What you should do: Without changing a character, output all of the records.

+++

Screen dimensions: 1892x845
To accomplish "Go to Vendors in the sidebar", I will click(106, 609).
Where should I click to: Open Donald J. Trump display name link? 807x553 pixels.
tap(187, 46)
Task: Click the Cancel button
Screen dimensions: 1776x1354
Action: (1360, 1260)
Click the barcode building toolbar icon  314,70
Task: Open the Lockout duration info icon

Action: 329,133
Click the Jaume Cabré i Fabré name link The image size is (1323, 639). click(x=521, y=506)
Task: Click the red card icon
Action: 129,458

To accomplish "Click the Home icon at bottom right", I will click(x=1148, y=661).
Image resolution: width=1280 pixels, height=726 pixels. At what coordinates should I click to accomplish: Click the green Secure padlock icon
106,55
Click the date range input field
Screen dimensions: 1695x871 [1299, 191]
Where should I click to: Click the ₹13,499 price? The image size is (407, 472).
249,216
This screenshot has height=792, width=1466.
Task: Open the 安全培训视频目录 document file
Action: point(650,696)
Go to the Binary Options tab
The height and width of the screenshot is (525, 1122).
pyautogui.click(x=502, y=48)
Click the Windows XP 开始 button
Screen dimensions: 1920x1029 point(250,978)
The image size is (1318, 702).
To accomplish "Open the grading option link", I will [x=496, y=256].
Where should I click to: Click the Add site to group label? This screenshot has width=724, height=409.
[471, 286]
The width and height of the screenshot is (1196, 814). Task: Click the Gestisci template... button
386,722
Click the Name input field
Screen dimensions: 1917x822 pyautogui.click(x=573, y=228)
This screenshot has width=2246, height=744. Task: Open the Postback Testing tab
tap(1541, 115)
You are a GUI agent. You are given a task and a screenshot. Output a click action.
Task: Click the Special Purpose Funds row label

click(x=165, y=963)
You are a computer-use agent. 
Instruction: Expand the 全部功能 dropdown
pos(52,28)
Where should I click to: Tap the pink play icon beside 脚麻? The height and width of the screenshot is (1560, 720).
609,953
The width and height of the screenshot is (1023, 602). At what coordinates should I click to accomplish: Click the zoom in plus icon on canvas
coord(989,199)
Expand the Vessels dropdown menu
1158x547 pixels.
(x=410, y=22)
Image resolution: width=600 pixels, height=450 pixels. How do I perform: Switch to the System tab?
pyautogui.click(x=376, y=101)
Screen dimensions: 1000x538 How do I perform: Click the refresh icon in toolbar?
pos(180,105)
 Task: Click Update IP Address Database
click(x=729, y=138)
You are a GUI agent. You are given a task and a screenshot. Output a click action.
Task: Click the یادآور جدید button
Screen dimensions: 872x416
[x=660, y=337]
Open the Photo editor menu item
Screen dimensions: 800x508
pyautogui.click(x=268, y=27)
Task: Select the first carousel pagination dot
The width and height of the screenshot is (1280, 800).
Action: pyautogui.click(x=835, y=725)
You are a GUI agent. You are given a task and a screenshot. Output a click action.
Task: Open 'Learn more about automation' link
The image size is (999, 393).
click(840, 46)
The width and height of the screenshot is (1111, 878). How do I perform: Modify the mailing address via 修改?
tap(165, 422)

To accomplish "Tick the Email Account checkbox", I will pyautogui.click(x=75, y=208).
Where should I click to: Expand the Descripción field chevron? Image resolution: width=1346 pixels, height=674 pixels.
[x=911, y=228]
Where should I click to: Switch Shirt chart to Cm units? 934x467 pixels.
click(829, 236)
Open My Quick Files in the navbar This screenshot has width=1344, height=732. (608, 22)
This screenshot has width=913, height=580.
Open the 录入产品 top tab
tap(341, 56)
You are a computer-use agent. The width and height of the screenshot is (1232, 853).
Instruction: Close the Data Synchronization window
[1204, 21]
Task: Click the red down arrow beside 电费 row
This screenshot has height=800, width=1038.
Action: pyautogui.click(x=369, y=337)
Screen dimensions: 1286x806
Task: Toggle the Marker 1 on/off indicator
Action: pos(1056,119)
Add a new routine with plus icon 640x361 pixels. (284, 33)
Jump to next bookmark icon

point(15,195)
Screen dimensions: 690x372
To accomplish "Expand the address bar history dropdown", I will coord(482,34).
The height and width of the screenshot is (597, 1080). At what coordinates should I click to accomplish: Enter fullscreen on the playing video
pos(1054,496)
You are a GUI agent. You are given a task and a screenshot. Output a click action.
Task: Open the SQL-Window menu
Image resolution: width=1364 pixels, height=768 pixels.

+++

Solution:
Screen dimensions: 1892x845
To accomplish "Go to Vendors in the sidebar", I will click(106, 609).
Where should I click to: Open Donald J. Trump display name link? 807x553 pixels.
tap(187, 46)
Task: Click the Cancel button
Screen dimensions: 1776x1354
Action: (1360, 1260)
Click the barcode building toolbar icon  314,70
Task: Open the Lockout duration info icon

Action: 329,133
Click the Jaume Cabré i Fabré name link The image size is (1323, 639). click(x=521, y=506)
Task: Click the red card icon
Action: 129,458

To accomplish "Click the Home icon at bottom right", I will click(x=1148, y=661).
Image resolution: width=1280 pixels, height=726 pixels. At what coordinates should I click to accomplish: Click the green Secure padlock icon
106,55
Click the date range input field
Screen dimensions: 1695x871 [1299, 191]
Where should I click to: Click the ₹13,499 price? The image size is (407, 472).
249,216
This screenshot has height=792, width=1466.
Task: Open the 安全培训视频目录 document file
Action: point(650,696)
Go to the Binary Options tab
The height and width of the screenshot is (525, 1122).
pyautogui.click(x=502, y=48)
Click the Windows XP 开始 button
Screen dimensions: 1920x1029 point(250,978)
The image size is (1318, 702).
To accomplish "Open the grading option link", I will [x=496, y=256].
Where should I click to: Click the Add site to group label? This screenshot has width=724, height=409.
[471, 286]
The width and height of the screenshot is (1196, 814). Task: Click the Gestisci template... button
386,722
Click the Name input field
Screen dimensions: 1917x822 pyautogui.click(x=573, y=228)
This screenshot has width=2246, height=744. Task: Open the Postback Testing tab
tap(1541, 115)
You are a GUI agent. You are given a task and a screenshot. Output a click action.
Task: Click the Special Purpose Funds row label

click(x=165, y=963)
You are a computer-use agent. 
Instruction: Expand the 全部功能 dropdown
pos(52,28)
Where should I click to: Tap the pink play icon beside 脚麻? The height and width of the screenshot is (1560, 720).
609,953
The width and height of the screenshot is (1023, 602). At what coordinates should I click to accomplish: Click the zoom in plus icon on canvas
coord(989,199)
Expand the Vessels dropdown menu
1158x547 pixels.
(x=410, y=22)
Image resolution: width=600 pixels, height=450 pixels. How do I perform: Switch to the System tab?
pyautogui.click(x=376, y=101)
Screen dimensions: 1000x538 How do I perform: Click the refresh icon in toolbar?
pos(180,105)
 Task: Click Update IP Address Database
click(x=729, y=138)
You are a GUI agent. You are given a task and a screenshot. Output a click action.
Task: Click the یادآور جدید button
Screen dimensions: 872x416
[x=660, y=337]
Open the Photo editor menu item
Screen dimensions: 800x508
pyautogui.click(x=268, y=27)
Task: Select the first carousel pagination dot
The width and height of the screenshot is (1280, 800).
Action: pyautogui.click(x=835, y=725)
You are a GUI agent. You are given a task and a screenshot. Output a click action.
Task: Open 'Learn more about automation' link
The image size is (999, 393).
click(840, 46)
The width and height of the screenshot is (1111, 878). How do I perform: Modify the mailing address via 修改?
tap(165, 422)

To accomplish "Tick the Email Account checkbox", I will pyautogui.click(x=75, y=208).
Where should I click to: Expand the Descripción field chevron? Image resolution: width=1346 pixels, height=674 pixels.
[x=911, y=228]
Where should I click to: Switch Shirt chart to Cm units? 934x467 pixels.
click(829, 236)
Open My Quick Files in the navbar This screenshot has width=1344, height=732. (608, 22)
This screenshot has width=913, height=580.
Open the 录入产品 top tab
tap(341, 56)
You are a computer-use agent. The width and height of the screenshot is (1232, 853).
Instruction: Close the Data Synchronization window
[1204, 21]
Task: Click the red down arrow beside 电费 row
This screenshot has height=800, width=1038.
Action: pyautogui.click(x=369, y=337)
Screen dimensions: 1286x806
Task: Toggle the Marker 1 on/off indicator
Action: pos(1056,119)
Add a new routine with plus icon 640x361 pixels. (284, 33)
Jump to next bookmark icon

point(15,195)
Screen dimensions: 690x372
To accomplish "Expand the address bar history dropdown", I will coord(482,34).
The height and width of the screenshot is (597, 1080). At what coordinates should I click to accomplish: Enter fullscreen on the playing video
pos(1054,496)
You are a GUI agent. You are given a task and a screenshot. Output a click action.
Task: Open the SQL-Window menu
Image resolution: width=1364 pixels, height=768 pixels.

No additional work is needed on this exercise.